Der Flughafen-Spindoctor der Landesregierung
Dabei war Bretschneider zu Beginn der Flughafenplanungen ein klarer Gegner des Standortes Schönefeld. Sperenberg war damals aufgrund geringerer Lärmbelastungen für viele Menschen sein Favorit, wie auch der der Brandenburger Landesregierung. Es kam anders. Bretschneider fügte sich. Immer wieder kreuzte sich sein Lebensweg fortan mit den Planungen des Großprojektes. Er wurde Staatssekretär im Landwirtschaftsministerium, später im Infrastrukturministerium, das die Planungen maßgeblich von Brandenburger Seite aus koordinierte. Standortdebatten, Kosten, abknickende Flugrouten, Schallschutz, Nachtflugverbot: Bretschneider lernte das Projekt kennen wie wohl kein Anderer in der Landesverwaltung - mitsamt seiner Stärken, Schwächen, Gegner und Befürworter. Der gemütliche Nordrhein-Westfale mit einem guten Draht zu Journalisten wuchs zum Flughafen-Spindoctor der Landesregierung ohne dabei öffentlich zu viel Verantwortung zu übernehmen. Im Rampenlicht standen meist andere.
"Auch ich habe Fehler gemacht"
Das änderte sich mit den desolaten, kurzfristigen Eröffnungs-Verschiebung 2012. Bretschneider gibt zu, damals vorab kein gutes Gefühl gehabt zu haben.
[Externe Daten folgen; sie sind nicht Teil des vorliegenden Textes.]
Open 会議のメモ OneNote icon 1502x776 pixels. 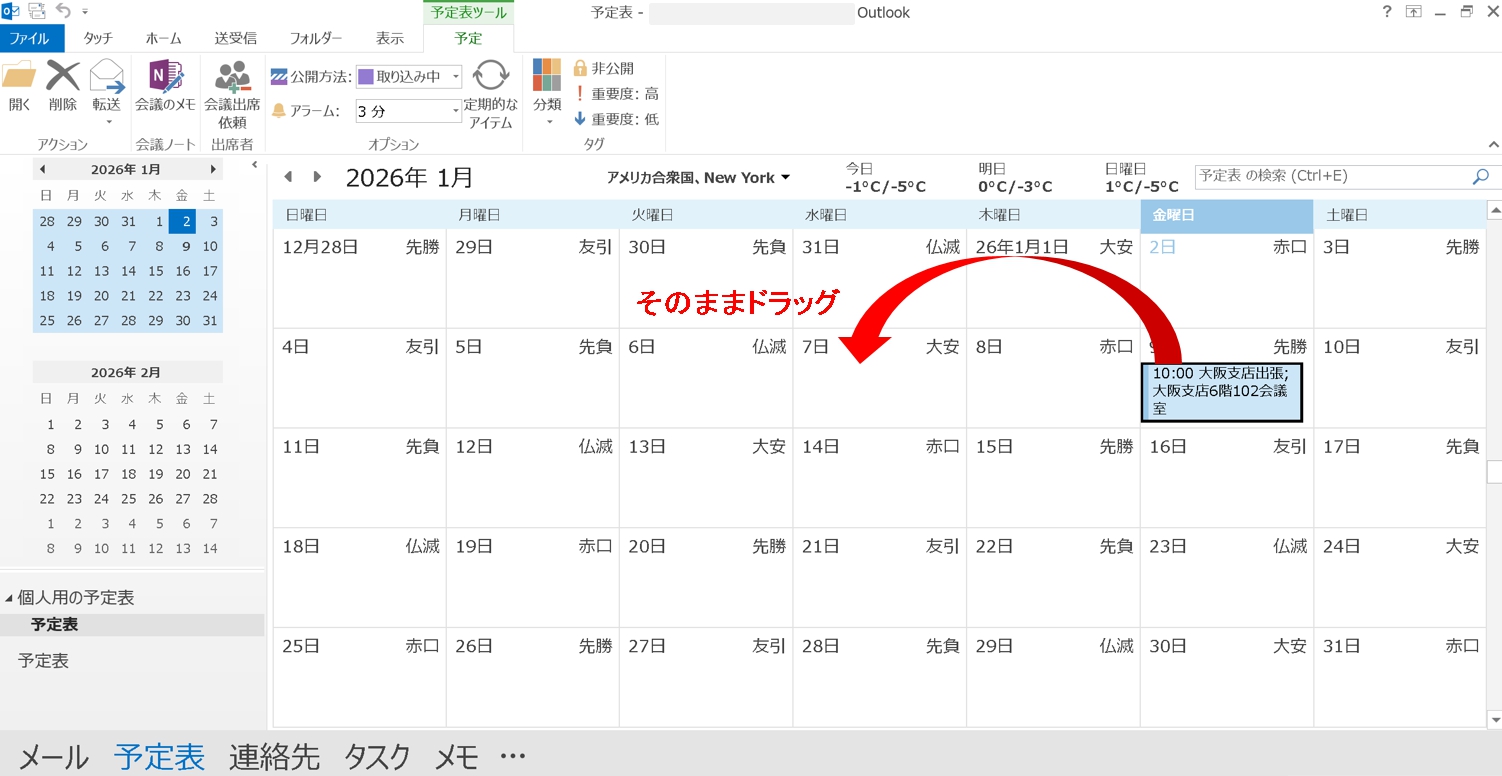tap(165, 78)
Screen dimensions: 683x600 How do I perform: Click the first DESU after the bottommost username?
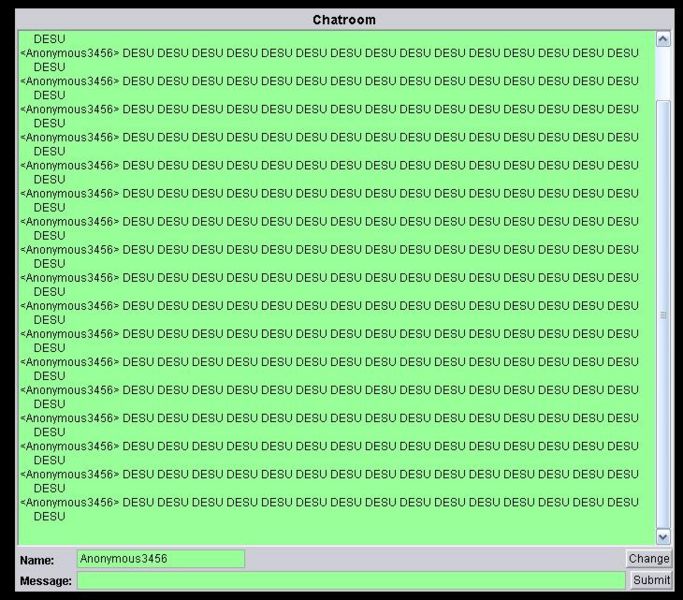138,502
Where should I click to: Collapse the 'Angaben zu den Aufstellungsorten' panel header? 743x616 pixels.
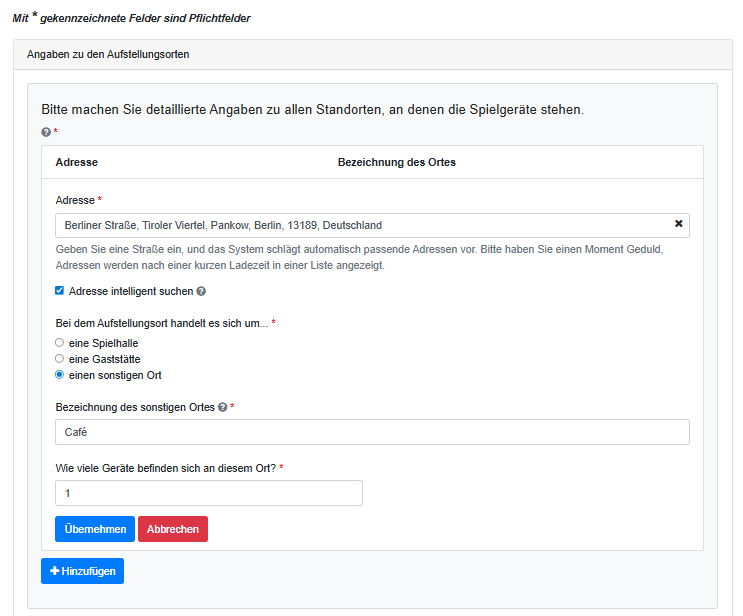tap(108, 54)
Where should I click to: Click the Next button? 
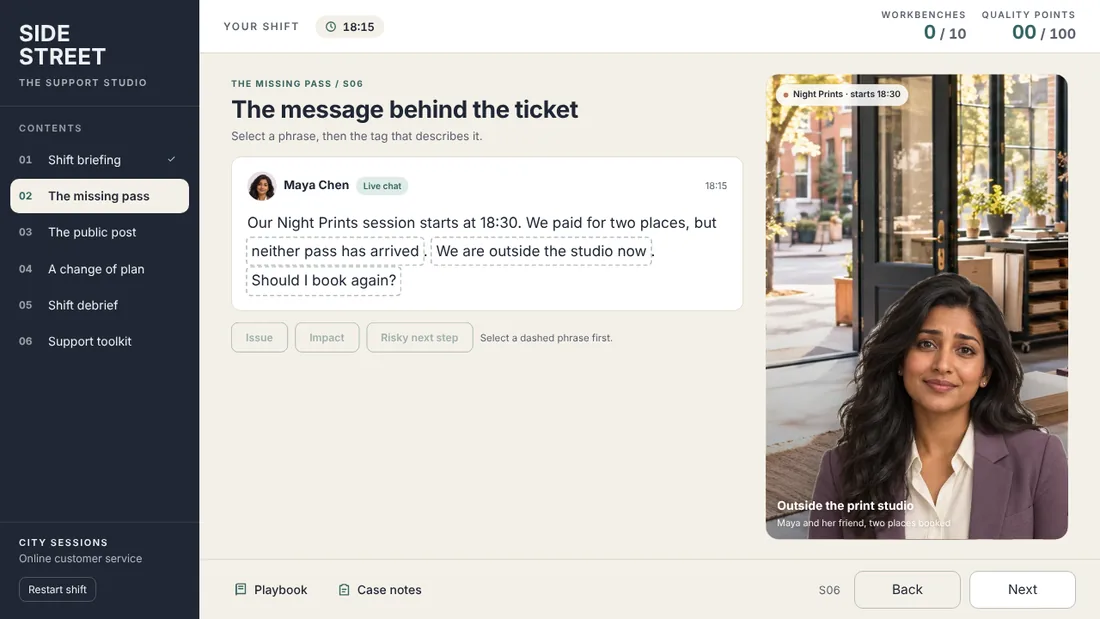pyautogui.click(x=1022, y=590)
Dass es aber mit der Eröffnung nichts werden würde, schien auch ihm nicht klar zu sein. Noch einen Monat vor der Bekanntgabe sprach er vor Kameras von der "pünktlichen Fertigstellung“. Es sollte nicht der letzte Irrtum des Rainer Bretschneider bleiben.
Kurz nach der Verschiebung wurde Bretschneider offizieller Flughafenkoordinator der Landesregierung. Dessen Arbeitsverträge von Jahr zu Jahr verlängert wurden. Dass er so lange über den offiziellen Pensionstermin hinaus im Dienste der Regierung stehen würde, hätte auch er nicht für möglich gehalten. Wieder kam es bekanntlich anders. Die Verantwortlichen am BER kamen und gingen, ob an der Spitze des Flughafens oder des Aufsichtsrates: Amann, Mehdorn, Mühlenfeld, Wowereit, Platzeck. Bretschneider hat sie alle erlebt und überdauert. Die größten Fehler seien ständige Eingriffe der Politik und der Rausschmiss der Planer nach der Verschiebung 2012 gewesen, meint Bretschneider. Vor allem dadurch habe sich das Projekt in die Länge gezogen. "Es gab sicher auch Themen, wo ich im Nachhinein falsch gelegen habe. Das ist sicher so. Aber wer ist da perfekt?" verteidigt er sich. Irgendwann habe er sich selbst für den Posten des Aufsichtsrates aufgedrängt und ließ es sich nicht nehmen, solange zu bleiben, bis der BER an den Start ging. Heute freut sich Bretschneider über jeden Passagierstau in Terminal 1.
"Ich laufe nicht weg"
Der Flughafen funktioniert nun zwar, doch er läuft noch immer mit erheblichen Problemen. Noch immer haben viele Menschen rund um den Flughafen keinen Schallschutz. Die Pandemie und die Krise der Luftfahrtbranche habe die Lage der FBB noch einmal verschärft. Ohne Hilfen durch den Steuerzahler wäre die Flughafengesellschaft nicht überlebensfähig. Wie lange die Durststrecke noch anhält, könne derzeit keiner sicher vorhersagen, meint Bretschneider, gibt sich aber optimistisch. "Ich laufe ich vor den Finanzen nicht weg, aber ich werde dieses Jahr 73 Jahre und ich glaube, es ist richtig, wenn sich jetzt jemand anders den Problemen stellt. Die werden auch gelöst. Da bin ich sicher." Bretschneider will sich nun endlich Zeit nehmen, um zu reisen. Mit seiner Frau soll es nach Hawaii gehen. Es wäre sein erster Abflug vom neuen BER. Auf den hat er lange genug gewartet.